Task goal — Rewrite the part of the data that opens with the line containing "Retweet the WSJ tweet" and runs through the end of the data, changing "Users" to "Downloads" and leaving everything else the same. Leave the pictures out of your answer.

━━━━━ Provided records

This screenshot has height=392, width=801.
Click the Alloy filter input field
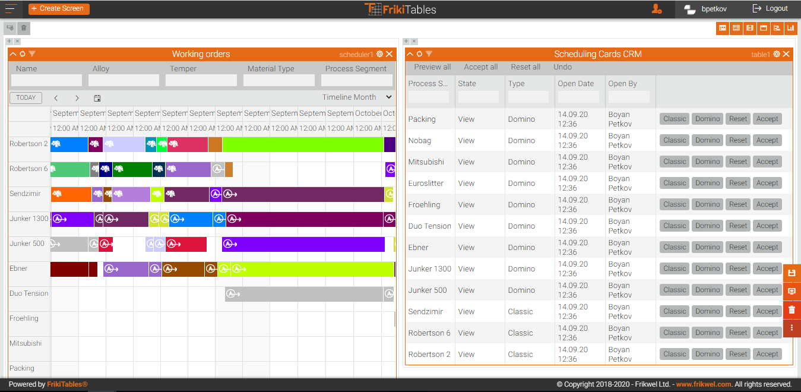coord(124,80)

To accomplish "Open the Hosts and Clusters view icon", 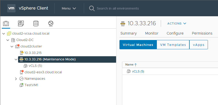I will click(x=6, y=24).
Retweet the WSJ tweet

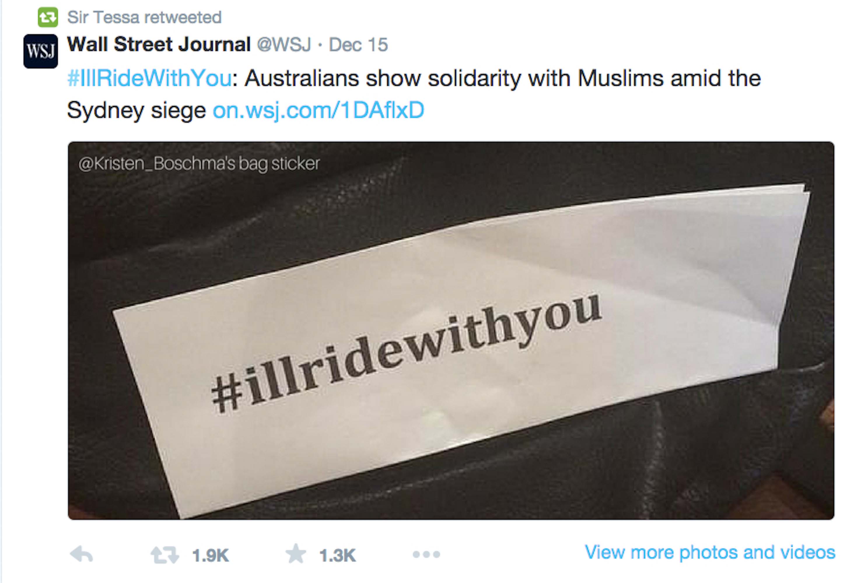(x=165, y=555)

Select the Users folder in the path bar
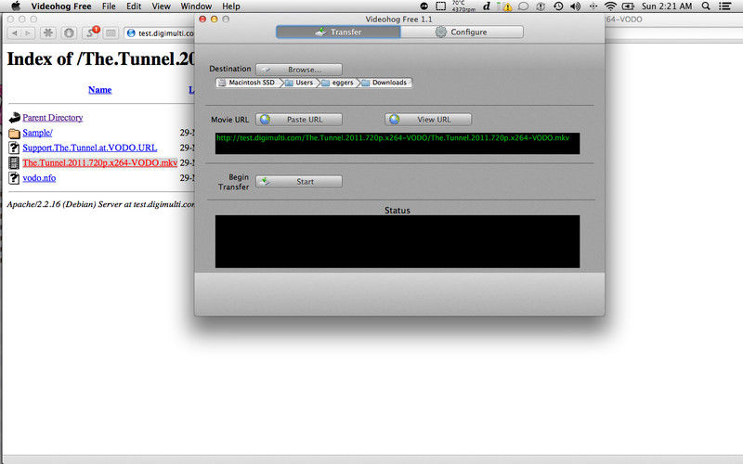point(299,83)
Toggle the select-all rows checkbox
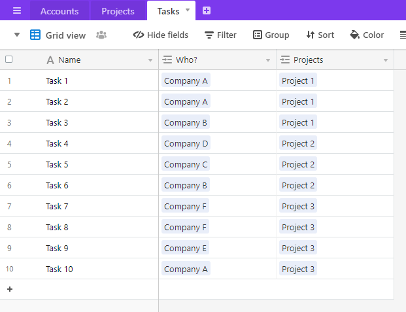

━━━━━━━━━━

Full solution —
Retweet the WSJ tweet

(x=165, y=555)

Select the Downloads folder in the path bar
point(299,83)
Toggle the select-all rows checkbox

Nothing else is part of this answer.